[Records from a collection]
----

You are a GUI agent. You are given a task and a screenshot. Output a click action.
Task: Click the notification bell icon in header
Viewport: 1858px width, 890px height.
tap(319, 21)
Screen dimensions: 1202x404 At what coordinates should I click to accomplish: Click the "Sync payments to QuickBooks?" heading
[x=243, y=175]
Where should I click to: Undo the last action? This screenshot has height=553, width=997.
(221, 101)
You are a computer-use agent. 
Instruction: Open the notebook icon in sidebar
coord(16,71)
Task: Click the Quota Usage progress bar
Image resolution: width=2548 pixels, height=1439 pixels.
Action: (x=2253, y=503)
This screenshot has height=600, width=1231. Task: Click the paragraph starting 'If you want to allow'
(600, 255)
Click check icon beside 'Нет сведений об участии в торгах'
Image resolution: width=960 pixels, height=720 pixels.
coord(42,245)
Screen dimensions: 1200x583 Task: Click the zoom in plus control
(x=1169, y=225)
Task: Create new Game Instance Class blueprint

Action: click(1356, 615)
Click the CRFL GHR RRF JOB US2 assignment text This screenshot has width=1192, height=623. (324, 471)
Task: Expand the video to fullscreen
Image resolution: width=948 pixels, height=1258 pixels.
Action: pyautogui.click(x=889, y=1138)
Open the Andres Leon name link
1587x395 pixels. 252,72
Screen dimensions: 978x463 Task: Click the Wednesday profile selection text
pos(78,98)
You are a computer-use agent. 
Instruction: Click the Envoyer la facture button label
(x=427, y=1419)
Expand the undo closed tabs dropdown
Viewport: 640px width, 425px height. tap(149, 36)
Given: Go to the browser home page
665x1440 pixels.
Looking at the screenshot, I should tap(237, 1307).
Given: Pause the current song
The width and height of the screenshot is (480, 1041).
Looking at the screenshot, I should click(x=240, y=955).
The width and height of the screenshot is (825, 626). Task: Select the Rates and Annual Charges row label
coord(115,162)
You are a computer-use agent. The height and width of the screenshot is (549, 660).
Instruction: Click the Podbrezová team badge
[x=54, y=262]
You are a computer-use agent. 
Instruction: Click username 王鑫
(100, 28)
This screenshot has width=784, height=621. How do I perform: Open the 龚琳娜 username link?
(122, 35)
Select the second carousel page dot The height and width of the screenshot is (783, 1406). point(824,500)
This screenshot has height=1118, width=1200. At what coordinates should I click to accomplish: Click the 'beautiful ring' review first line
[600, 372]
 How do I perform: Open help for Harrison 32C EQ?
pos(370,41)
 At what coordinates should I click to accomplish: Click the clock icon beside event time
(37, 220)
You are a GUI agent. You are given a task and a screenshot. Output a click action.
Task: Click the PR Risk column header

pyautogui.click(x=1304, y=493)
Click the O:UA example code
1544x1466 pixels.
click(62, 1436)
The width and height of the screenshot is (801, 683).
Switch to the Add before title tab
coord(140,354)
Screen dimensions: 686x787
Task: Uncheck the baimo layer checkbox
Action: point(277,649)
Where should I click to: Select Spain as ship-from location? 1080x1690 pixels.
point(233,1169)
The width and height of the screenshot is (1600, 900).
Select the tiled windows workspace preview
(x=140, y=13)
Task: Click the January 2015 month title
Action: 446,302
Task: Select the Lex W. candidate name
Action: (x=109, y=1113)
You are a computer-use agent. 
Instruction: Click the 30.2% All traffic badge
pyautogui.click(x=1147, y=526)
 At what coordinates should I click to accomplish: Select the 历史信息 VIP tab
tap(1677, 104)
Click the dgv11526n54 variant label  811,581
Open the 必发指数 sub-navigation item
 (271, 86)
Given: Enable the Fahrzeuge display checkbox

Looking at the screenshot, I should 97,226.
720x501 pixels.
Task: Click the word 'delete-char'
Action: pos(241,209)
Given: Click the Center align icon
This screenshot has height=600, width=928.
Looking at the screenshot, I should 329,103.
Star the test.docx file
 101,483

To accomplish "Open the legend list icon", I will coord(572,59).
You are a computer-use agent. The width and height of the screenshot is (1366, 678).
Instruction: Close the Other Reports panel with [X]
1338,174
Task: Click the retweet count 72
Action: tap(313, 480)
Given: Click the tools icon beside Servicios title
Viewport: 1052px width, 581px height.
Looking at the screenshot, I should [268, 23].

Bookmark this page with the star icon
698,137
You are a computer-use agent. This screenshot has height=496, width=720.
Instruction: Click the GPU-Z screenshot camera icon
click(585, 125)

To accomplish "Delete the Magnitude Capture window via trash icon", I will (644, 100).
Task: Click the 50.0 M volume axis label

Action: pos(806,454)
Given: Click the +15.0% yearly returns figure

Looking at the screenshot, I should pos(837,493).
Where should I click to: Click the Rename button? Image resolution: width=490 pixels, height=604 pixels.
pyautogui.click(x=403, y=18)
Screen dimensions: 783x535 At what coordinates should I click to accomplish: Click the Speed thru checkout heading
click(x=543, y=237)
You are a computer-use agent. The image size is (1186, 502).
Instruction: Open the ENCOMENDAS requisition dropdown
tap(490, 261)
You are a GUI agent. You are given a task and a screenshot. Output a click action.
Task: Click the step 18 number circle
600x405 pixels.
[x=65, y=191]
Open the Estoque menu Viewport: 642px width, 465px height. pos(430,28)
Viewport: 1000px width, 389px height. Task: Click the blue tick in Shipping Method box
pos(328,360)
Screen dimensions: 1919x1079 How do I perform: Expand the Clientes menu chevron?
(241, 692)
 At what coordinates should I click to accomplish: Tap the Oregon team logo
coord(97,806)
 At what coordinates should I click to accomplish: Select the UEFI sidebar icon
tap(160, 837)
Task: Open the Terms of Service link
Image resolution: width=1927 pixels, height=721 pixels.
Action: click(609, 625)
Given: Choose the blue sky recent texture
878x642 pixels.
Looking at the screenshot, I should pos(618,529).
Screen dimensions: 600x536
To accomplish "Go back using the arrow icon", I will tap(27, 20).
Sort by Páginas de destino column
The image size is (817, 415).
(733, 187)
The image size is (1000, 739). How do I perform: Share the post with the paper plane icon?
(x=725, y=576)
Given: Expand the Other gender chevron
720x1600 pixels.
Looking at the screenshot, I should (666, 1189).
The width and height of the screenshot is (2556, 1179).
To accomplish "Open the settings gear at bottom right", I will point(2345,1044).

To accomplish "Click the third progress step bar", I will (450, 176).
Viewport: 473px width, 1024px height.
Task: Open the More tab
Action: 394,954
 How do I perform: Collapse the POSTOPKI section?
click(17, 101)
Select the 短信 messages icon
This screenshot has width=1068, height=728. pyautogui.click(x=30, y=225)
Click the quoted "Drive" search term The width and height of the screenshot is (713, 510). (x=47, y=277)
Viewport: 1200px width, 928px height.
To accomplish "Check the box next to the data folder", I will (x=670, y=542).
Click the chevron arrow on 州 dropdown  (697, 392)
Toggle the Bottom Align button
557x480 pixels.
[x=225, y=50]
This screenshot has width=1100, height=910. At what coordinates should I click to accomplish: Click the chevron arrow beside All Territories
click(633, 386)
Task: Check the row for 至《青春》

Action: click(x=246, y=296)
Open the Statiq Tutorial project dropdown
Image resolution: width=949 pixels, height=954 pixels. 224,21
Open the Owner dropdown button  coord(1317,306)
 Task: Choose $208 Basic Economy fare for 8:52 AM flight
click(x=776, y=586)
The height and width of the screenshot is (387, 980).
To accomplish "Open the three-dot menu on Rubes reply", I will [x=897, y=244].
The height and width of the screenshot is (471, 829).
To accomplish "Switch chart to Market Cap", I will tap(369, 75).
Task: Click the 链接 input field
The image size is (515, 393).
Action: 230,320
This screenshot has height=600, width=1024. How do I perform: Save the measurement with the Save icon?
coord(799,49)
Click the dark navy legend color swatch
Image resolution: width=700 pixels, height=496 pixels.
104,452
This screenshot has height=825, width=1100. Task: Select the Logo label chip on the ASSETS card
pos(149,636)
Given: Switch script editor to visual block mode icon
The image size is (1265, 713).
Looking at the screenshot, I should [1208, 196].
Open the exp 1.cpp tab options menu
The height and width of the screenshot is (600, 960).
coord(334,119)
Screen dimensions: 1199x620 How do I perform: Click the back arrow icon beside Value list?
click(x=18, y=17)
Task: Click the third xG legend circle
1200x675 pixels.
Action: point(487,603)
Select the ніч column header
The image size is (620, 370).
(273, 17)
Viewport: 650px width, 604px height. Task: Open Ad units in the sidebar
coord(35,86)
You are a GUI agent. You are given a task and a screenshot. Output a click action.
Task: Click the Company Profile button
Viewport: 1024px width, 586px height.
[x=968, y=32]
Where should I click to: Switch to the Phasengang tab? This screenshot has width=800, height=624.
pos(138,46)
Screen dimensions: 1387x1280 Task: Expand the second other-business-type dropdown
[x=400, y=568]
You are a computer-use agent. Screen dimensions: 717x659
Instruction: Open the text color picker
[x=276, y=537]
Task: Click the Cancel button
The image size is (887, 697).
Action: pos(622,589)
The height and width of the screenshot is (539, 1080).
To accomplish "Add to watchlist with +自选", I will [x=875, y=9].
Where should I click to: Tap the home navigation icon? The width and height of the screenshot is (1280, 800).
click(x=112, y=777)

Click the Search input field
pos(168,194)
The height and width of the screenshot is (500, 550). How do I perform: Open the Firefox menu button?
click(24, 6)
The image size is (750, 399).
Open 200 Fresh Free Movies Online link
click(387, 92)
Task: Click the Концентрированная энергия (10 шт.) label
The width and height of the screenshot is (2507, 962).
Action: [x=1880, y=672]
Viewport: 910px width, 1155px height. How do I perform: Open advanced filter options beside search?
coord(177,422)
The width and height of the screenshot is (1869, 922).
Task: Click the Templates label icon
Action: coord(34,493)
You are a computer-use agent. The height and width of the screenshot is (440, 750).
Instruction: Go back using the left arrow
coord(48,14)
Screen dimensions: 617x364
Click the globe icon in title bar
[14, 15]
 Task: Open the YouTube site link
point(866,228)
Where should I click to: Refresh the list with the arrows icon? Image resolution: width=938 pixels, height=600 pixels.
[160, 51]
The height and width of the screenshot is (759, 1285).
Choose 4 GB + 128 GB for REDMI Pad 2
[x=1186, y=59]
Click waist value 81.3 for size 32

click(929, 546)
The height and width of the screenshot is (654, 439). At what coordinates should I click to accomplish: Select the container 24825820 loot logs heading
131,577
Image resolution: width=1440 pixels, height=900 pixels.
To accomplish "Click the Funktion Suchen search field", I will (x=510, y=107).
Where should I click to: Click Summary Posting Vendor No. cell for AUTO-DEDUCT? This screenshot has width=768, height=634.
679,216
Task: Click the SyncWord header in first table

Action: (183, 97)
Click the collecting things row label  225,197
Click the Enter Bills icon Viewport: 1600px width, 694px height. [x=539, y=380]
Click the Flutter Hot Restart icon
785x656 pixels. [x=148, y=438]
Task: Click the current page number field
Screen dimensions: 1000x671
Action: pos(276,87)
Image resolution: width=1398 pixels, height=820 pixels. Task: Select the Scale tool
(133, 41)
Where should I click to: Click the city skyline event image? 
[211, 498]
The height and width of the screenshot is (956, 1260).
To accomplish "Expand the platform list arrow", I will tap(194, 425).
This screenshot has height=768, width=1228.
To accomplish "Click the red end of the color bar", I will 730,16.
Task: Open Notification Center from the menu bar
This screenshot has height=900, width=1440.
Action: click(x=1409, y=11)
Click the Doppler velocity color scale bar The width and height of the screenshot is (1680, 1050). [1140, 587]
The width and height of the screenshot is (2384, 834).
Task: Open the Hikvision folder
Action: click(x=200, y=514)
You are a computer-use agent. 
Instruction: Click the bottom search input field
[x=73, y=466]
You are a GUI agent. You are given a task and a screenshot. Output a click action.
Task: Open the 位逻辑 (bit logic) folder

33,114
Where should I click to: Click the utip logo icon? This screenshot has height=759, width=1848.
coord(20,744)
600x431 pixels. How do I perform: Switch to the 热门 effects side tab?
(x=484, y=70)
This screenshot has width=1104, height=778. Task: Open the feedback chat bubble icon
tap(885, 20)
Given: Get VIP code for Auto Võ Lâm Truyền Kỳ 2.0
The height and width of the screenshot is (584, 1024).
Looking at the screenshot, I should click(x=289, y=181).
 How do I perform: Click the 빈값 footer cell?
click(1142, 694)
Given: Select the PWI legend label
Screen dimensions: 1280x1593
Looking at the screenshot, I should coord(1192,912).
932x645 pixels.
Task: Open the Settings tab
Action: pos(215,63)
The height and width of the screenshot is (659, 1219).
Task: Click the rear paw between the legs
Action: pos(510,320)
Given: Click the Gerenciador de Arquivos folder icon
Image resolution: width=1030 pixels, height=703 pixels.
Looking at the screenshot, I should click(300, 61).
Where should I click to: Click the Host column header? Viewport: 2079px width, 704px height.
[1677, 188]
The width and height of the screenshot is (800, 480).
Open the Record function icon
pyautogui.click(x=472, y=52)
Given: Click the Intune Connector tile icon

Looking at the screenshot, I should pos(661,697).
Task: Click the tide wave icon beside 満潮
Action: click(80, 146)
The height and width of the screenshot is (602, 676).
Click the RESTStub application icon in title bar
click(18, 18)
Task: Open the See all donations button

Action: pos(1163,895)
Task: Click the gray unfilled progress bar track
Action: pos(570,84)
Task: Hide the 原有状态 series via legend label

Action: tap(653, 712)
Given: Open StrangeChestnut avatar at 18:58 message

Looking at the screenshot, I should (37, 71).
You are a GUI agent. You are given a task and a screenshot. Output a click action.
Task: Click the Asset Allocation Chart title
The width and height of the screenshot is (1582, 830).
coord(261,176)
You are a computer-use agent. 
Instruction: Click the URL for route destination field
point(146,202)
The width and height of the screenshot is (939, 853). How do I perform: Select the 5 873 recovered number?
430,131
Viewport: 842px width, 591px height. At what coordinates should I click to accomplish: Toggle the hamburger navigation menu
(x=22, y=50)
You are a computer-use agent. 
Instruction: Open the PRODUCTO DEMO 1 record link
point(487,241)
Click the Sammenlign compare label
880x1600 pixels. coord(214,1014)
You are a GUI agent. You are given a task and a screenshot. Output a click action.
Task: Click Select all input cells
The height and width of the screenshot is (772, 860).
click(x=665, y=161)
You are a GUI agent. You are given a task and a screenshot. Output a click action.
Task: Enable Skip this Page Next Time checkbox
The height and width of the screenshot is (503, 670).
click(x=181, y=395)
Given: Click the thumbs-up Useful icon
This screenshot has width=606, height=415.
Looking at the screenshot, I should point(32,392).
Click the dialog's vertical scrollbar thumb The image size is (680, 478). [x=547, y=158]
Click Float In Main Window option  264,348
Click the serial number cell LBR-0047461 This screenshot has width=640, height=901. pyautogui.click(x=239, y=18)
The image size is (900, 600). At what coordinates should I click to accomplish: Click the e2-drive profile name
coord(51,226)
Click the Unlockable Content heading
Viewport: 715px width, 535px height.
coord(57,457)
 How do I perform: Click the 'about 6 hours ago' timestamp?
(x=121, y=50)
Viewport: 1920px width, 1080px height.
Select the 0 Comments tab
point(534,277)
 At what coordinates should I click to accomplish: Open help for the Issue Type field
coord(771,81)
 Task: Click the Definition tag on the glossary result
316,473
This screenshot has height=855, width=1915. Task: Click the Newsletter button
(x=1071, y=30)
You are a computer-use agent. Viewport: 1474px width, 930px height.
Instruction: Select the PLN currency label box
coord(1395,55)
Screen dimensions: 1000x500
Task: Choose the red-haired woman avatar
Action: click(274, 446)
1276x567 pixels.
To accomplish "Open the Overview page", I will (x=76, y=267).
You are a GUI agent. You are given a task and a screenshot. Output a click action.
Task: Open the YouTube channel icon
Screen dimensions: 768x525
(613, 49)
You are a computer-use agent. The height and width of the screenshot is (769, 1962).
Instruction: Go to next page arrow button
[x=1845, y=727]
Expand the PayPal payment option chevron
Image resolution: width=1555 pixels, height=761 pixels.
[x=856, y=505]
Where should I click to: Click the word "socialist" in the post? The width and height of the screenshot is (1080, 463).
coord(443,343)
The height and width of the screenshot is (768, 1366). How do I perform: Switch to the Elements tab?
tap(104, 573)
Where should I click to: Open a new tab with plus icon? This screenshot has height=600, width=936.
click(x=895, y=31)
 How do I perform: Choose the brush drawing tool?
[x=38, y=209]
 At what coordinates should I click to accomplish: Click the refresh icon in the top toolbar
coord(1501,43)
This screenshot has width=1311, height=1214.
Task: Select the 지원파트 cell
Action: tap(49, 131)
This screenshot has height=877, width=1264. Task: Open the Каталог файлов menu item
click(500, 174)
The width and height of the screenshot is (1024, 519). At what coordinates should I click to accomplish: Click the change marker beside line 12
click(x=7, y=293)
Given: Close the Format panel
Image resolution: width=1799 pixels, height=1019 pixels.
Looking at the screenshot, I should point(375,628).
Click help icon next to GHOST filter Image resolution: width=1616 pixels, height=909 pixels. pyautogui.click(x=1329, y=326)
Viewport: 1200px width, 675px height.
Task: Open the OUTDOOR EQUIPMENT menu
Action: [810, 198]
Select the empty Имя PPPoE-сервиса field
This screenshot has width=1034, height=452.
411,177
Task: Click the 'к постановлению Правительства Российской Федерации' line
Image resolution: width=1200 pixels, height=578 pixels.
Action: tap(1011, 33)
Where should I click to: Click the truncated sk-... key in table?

----

PROBLEM REQUIREMENTS >> When you reach the line containing "665x1440 pixels." in the data above, start copying exactly, and stop after the line containing "Select the second".

SOLUTION FOR THIS EXERCISE >>
665x1440 pixels.
Looking at the screenshot, I should tap(237, 1307).
Given: Pause the current song
The width and height of the screenshot is (480, 1041).
Looking at the screenshot, I should click(x=240, y=955).
The width and height of the screenshot is (825, 626). Task: Select the Rates and Annual Charges row label
coord(115,162)
You are a computer-use agent. The height and width of the screenshot is (549, 660).
Instruction: Click the Podbrezová team badge
[x=54, y=262]
You are a computer-use agent. 
Instruction: Click username 王鑫
(100, 28)
This screenshot has width=784, height=621. How do I perform: Open the 龚琳娜 username link?
(122, 35)
Select the second carousel page dot The height and width of the screenshot is (783, 1406). point(824,500)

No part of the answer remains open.